In 1809, some twelve years after his first published volume of ‘ancient’ Irish music appeared, Edward Bunting, now in his mid-thirties and still living in Belfast, published a second similar volume harmonised for the piano, again in London. Most of its melodies had also been collected by him from the vanishing race of professional harpers, some of whom he had sought out across the north of Ireland in the years following the Belfast Harp Festival of 1792. Other melodies he had notated from Irish-language singers. Of the 77 melodies in this second collection, 13 are repeated from the 1797 collection.
A new departure in this volume is the inclusion of English-language verses, by a variety of writers, set to 20 of the melodies. Most are based on prose translations from the Irish made by Patrick Lynch (1750s–1838), a professional teacher and scribe of the Irish language from Co. Down who collected and translated some 400 song-texts for Bunting in 1802–03. This innovation was partly an attempt by Bunting to emulate the recent 1808 successes of Thomas Moore in setting his original verses to traditional airs in his Irish Melodies series (Moore would go on to use a further 17 Bunting melodies from this 1809 collection). Not being an Irish speaker, Bunting employed agents to collect the Irish words of the songs with a view to publishing them, but in the event, for a variety of reasons, he did not do so. The brief historical notes on the Irish harp in his first volume are greatly expanded in this, with the inclusion of harp descriptions and of technical terms used by the harpers. Plates of illustrations are added, and the Irish harp is put into an international context of British harps and harps of ancient civilisations. The music was engraved by an R.T. Skarratt, and the volume was printed by a T. Davison, Whitefriars, London. A thousand copies were printed at a cost of £650–700. In spite of the ‘Vol. 1’ inscription on the title page, no second volume appeared under this title. At the time of his death Bunting was working on a revised edition of the volume, but this was never completed.
This second Bunting publication was musically well received and has been influential, but it was not commercially successful. It is said that Bunting sold on the copyright to the firm of Clementi which had produced it, and which republished it in London in 1811 (and possibly in 1819). An 1836 reprint by the London firm of Willis & Co. has also been recorded. Later reprints were published in 1969, 1981 and 2002 by Walton’s Piano and Musical Instrument Galleries in Dublin, and in 2012 by the Linen Hall Library in Belfast. An extensively annotated edition of the music of the volume utilising Bunting’s surviving music manuscripts, with song texts etc., was made by Donal O’Sullivan and A. Martin Freeman and published as vols XXVI–XXIX of the Journal of the Irish Folk Song Society (1932–39). The edition was reprinted in 1967 by the London firm of Wm. Dawson & Sons.

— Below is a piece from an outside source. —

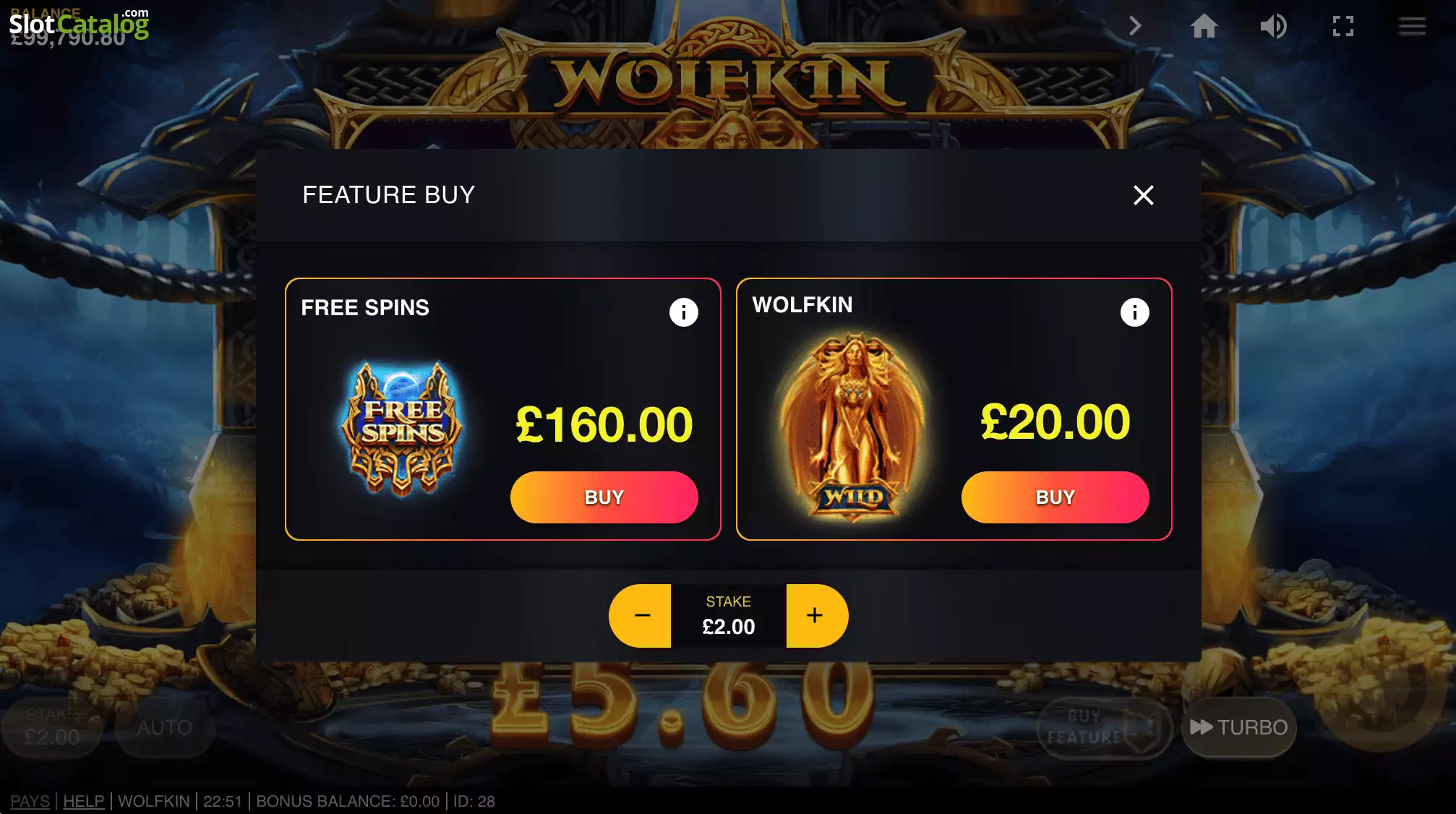Show Wolfkin feature info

The Irish Traditional Music Archive facsimile copy presented here (along with its 77 related interactive music scores) is of a first edition once owned by the Scottish musician and composer, and editor of Irish music, Alfred Moffat (1863–1950). The caption on the harp frontispiece is unclear in this copy; it reads ‘Ancient Irish Harp, in the possession of Noah Dalway Esq./ Bellahill, near Carrickfergus./ London. Published Nov. 1809 by E. Bunting’.
Nicholas Carolan, Maeve Gebruers, Seán Caverly, Treasa Harkin & Jackie Small, 12 November 2015
[Amended December 2017, May 2024]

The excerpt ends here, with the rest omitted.